This helps restore blood pressure but also increases the total
peripheral resistance, increasing the workload of the heart.
Binding to beta-1 receptors in the myocardium increases the
heart rate and make contractions more forceful, in an attempt
to increase cardiac output. This also, however, increases
the amount of work the heart has to perform.
- Increased
sympathetic stimulation also causes the hypothalamus
to secrete vasopressin
(also known as antidiuretic hormone or ADH), which causes
fluid retention at the kidneys. This increases the blood volume
and blood pressure.
- Reduced
perfusion
(blood flow) to the kidneys stimulates the release of renin
– an enzyme which catalyses the production of the potent vasopressor
angiotensin.
Angiotensin and its metabolites cause further vasocontriction,
and stimulate increased secretion of the steroid aldosterone
from the adrenal
glands. This promotes salt and fluid retention at the
kidneys, also increasing the blood volume.
- The chronically
high levels of circulating neuroendocrine hormones such as
catecholamines,
renin, angiotensin, and aldosterone affects the myocardium
directly, causing structural remodelling of the heart over
the long term. Many of these remodelling effects seem to be
mediated by transforming growth factor beta (TGF-beta), which
is a common downstream target of the signal transduction cascade
initiated by catecholamines
and angiotensin II,
and also by epidermal growth factor (EGF), which is a target
of the signaling pathway activated by aldosterone
- Reduced
perfusion of skeletal muscle causes atrophy of the muscle
fibres. This can result in weakness, increased fatigueability
and decreased peak strength - all contributing to exercise
intolerance.
The increased
peripheral resistance and greater blood volume place further
strain on the heart and accelerates the process of damage to
the myocardium. Vasoconstriction and fluid retention produce
an increased hydrostatic pressure in the capillaries. This shifts
the balance of forces in favour of interstitial
fluid formation as the increased pressure forces additional
fluid out of the blood, into the tissue. This results in edema
(fluid build-up) in the tissues. In right-sided heart failure
this commonly starts in the ankles where venous pressure is
high due to the effects of gravity (although if the patient
is bed-ridden, fluid accumulation may begin in the sacral region.)

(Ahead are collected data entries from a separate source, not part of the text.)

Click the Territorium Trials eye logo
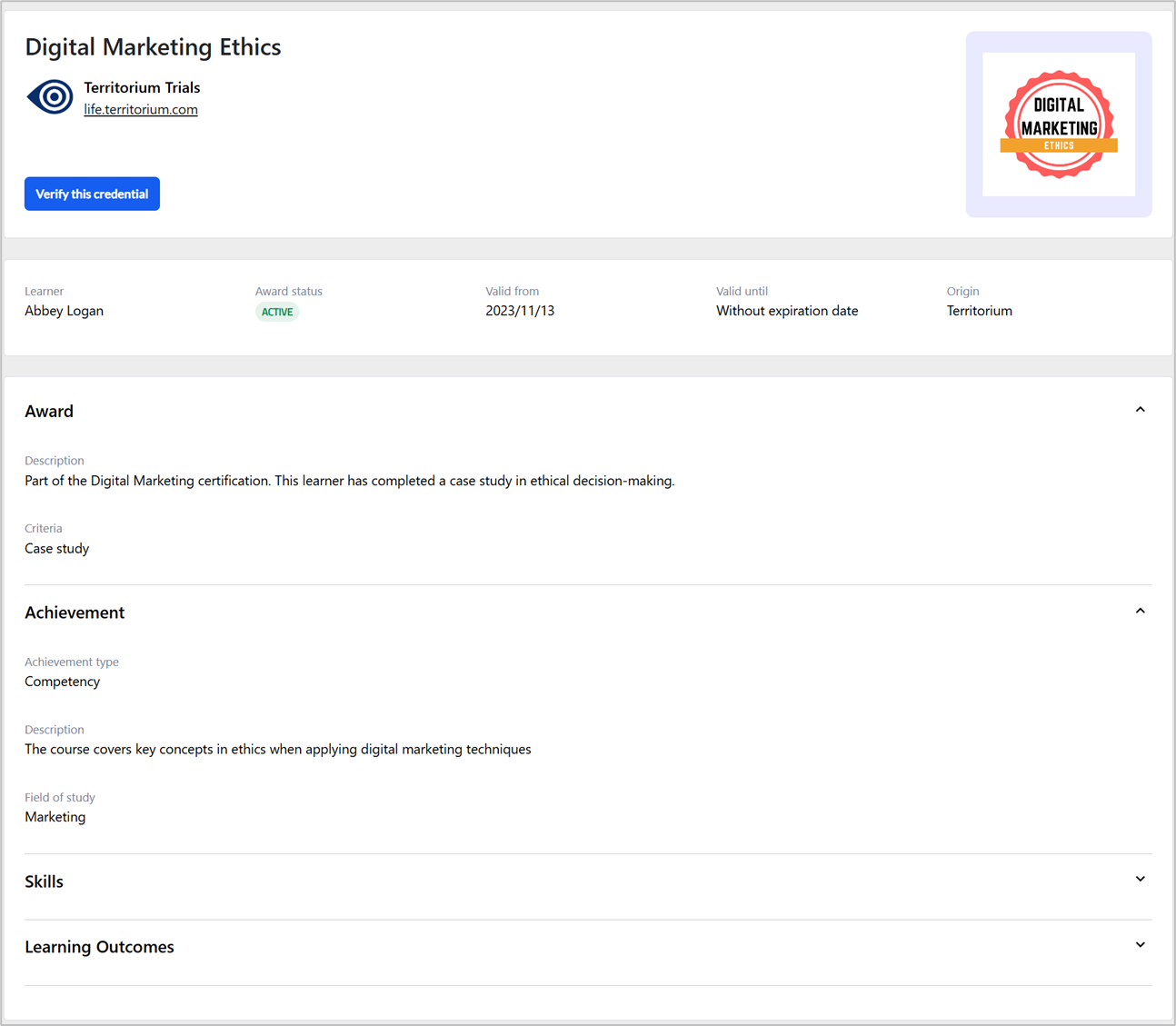This screenshot has width=1176, height=1026. (50, 96)
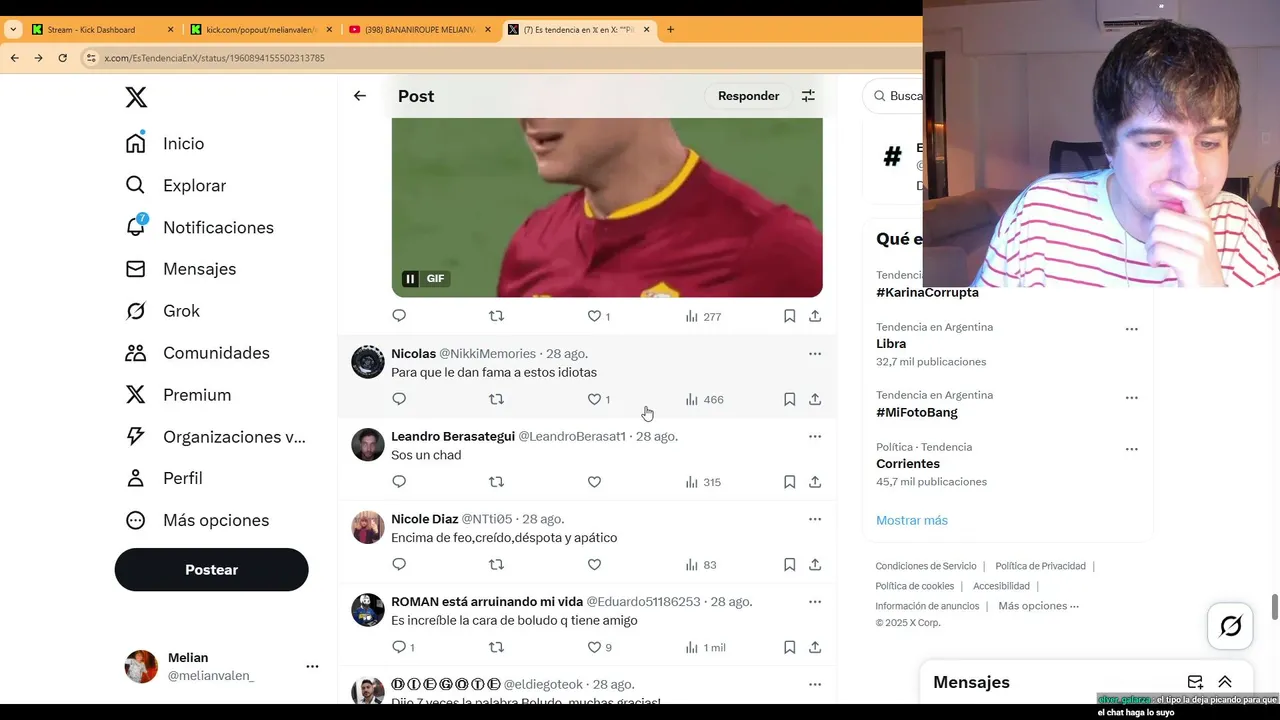Image resolution: width=1280 pixels, height=720 pixels.
Task: Click the Mostrar más trends link
Action: pos(912,520)
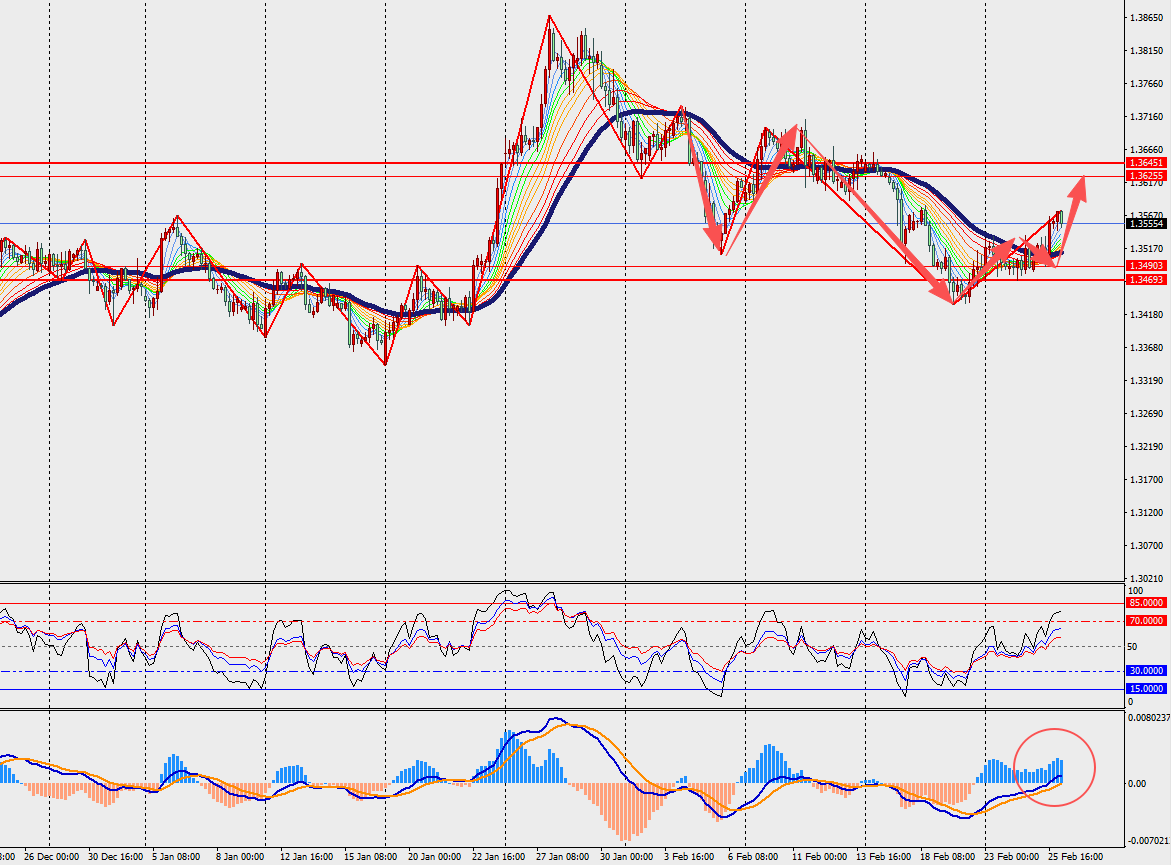Click the 13 Feb 16:00 time label

[882, 857]
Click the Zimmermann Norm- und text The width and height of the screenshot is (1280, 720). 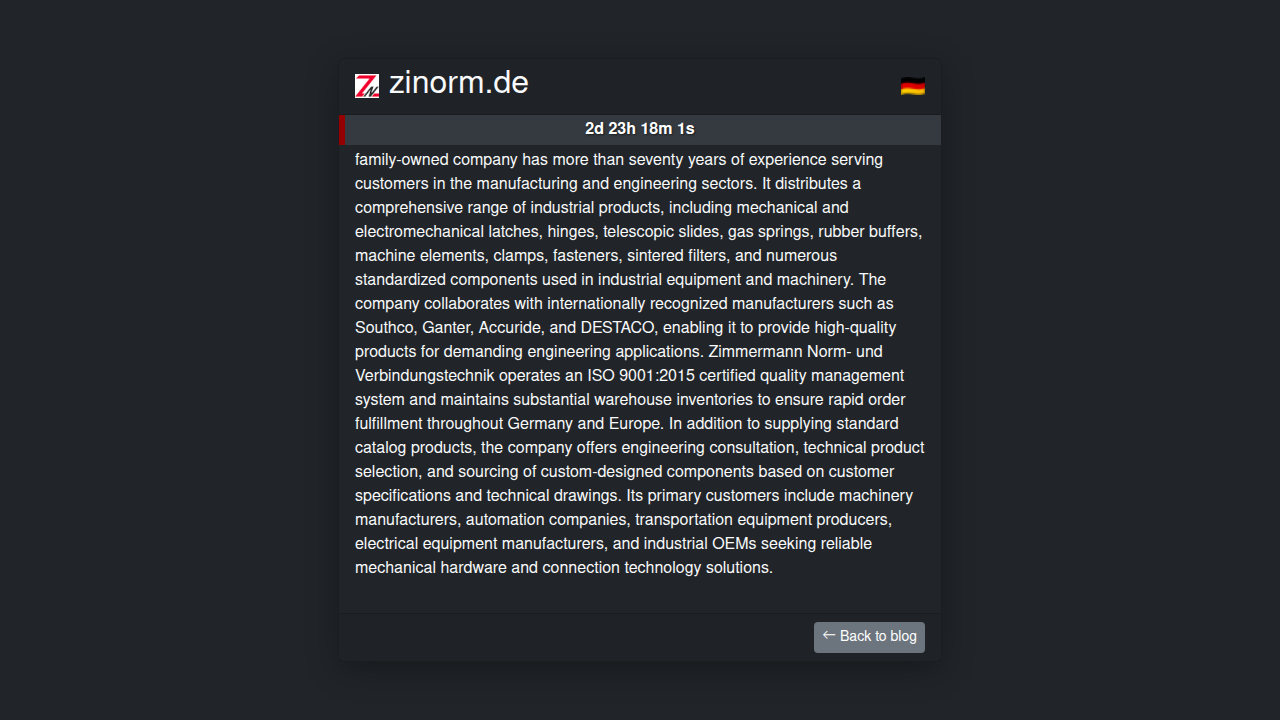coord(795,352)
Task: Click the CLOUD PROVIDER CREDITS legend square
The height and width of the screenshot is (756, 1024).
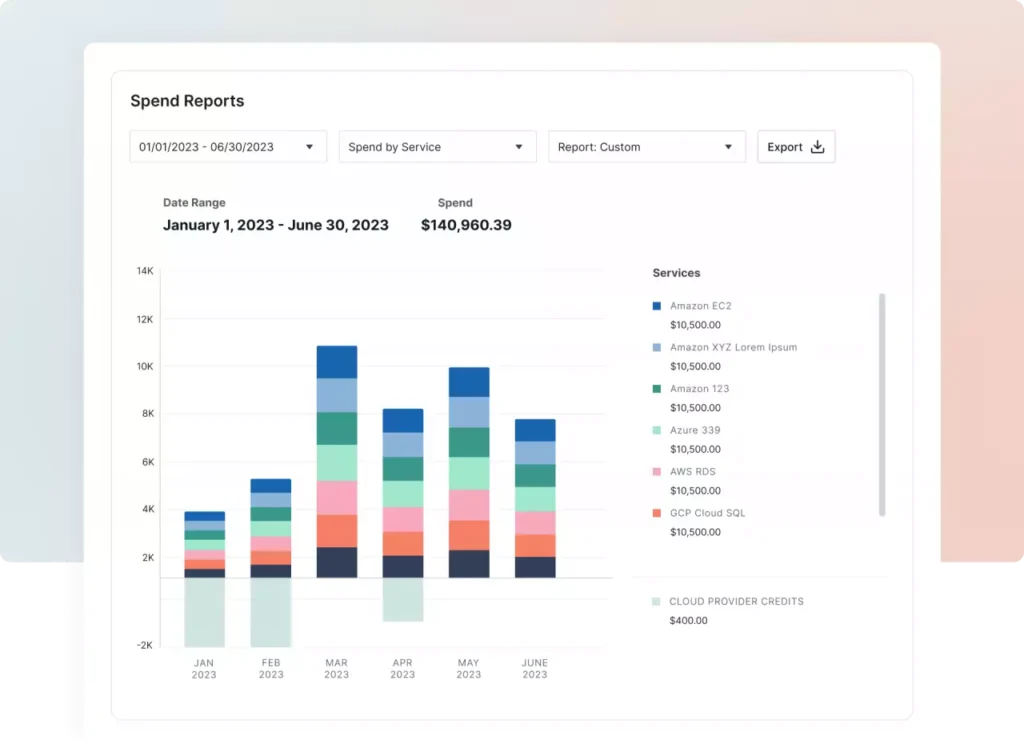Action: [655, 601]
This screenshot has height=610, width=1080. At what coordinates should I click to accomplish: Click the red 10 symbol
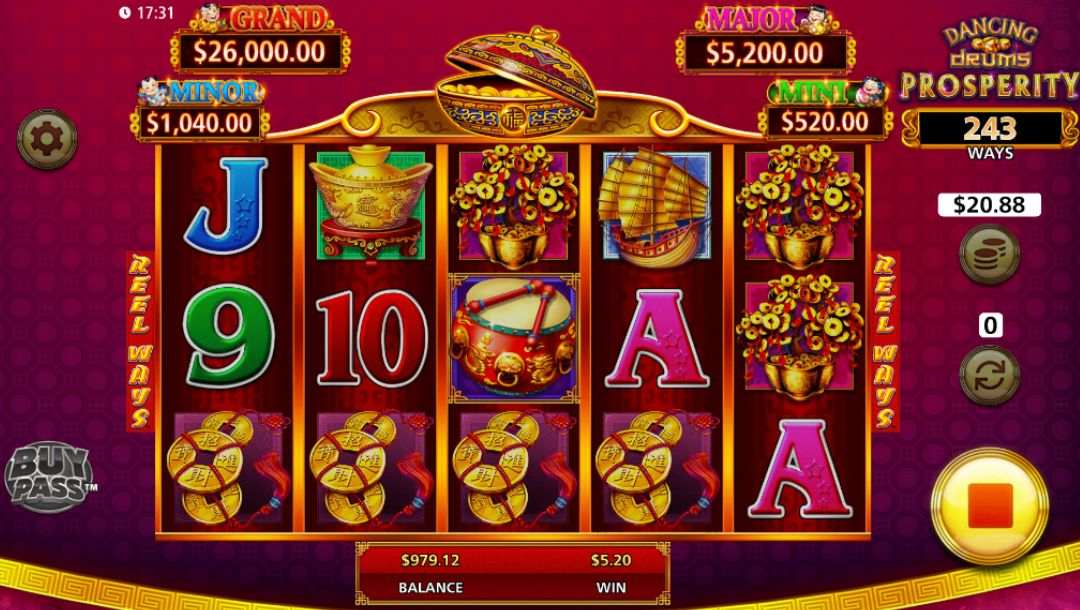coord(371,338)
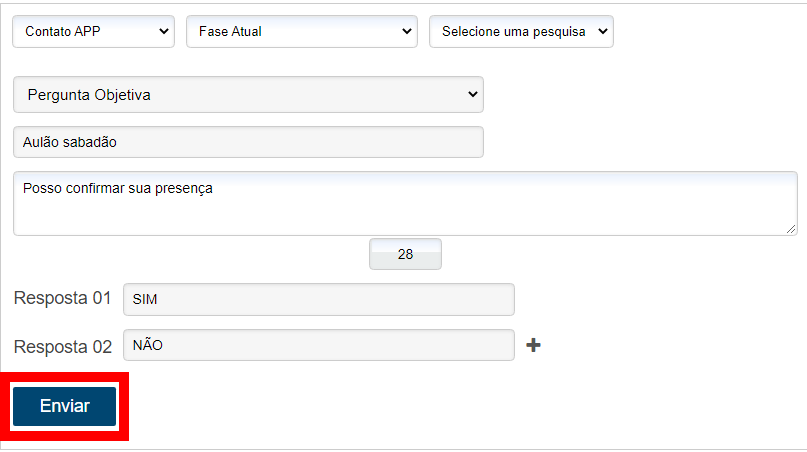Click the arrow on Selecione uma pesquisa

click(602, 31)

It may also occur in the abdominal cavity, where the fluid build-up
is called ascites. In left-sided heart failure edema
can occur in the lungs - this is called cardiogenic pulmonary
edema. This reduces spare capacity for ventilation, causes
stiffening of the lungs and reduces the efficiency of gas exchange
by increasing the distance between the air and the blood. The
consequences of this are shortness of breath, orthopnea
and paroxysmal
nocturnal dyspnea.
The symptoms
of heart failure are largely determined by which side of the
heart fails. The left side pumps blood into the systemic circulation,
whilst the right side pumps blood into the pulmonary
circulation. Whilst left-sided heart failure will reduce
cardiac output to the systemic circulation, the initial symptoms
often manifest due to effects on the pulmonary circulation.
In systolic dysfunction, the ejection fraction is decreased,
leaving an abnormally elevated volume of blood in the left ventricle.
In diastolic dysfunction, end-diastolic ventricular pressure
will be high. This increase in volume or pressure backs up to
the left atrium and then to the pulmonary veins. Increased volume
or pressure in the pulmonary veins impairs the normal drainage
of the alveoli and favors the flow of fluid from the capillaries
to the lung parenchyma, causing pulmonary edema. This impairs
gas exchange. Thus, left-sided heart failure often presents
with respiratory symptoms: shortness of breath, orthopnea and
paroxysmal nocturnal dyspnea.
In severe
cardiomyopathy, the effects of decreased cardiac output and
poor perfusion become more apparent, and patients will manifest
with cold and clammy extremities, cyanosis, claudication, generalized
weakness, dizziness, and syncope
The resultant
hypoxia caused by pulmonary edema causes vasoconstriction in
the pulmonary circulation, which results in pulmonary hypertension.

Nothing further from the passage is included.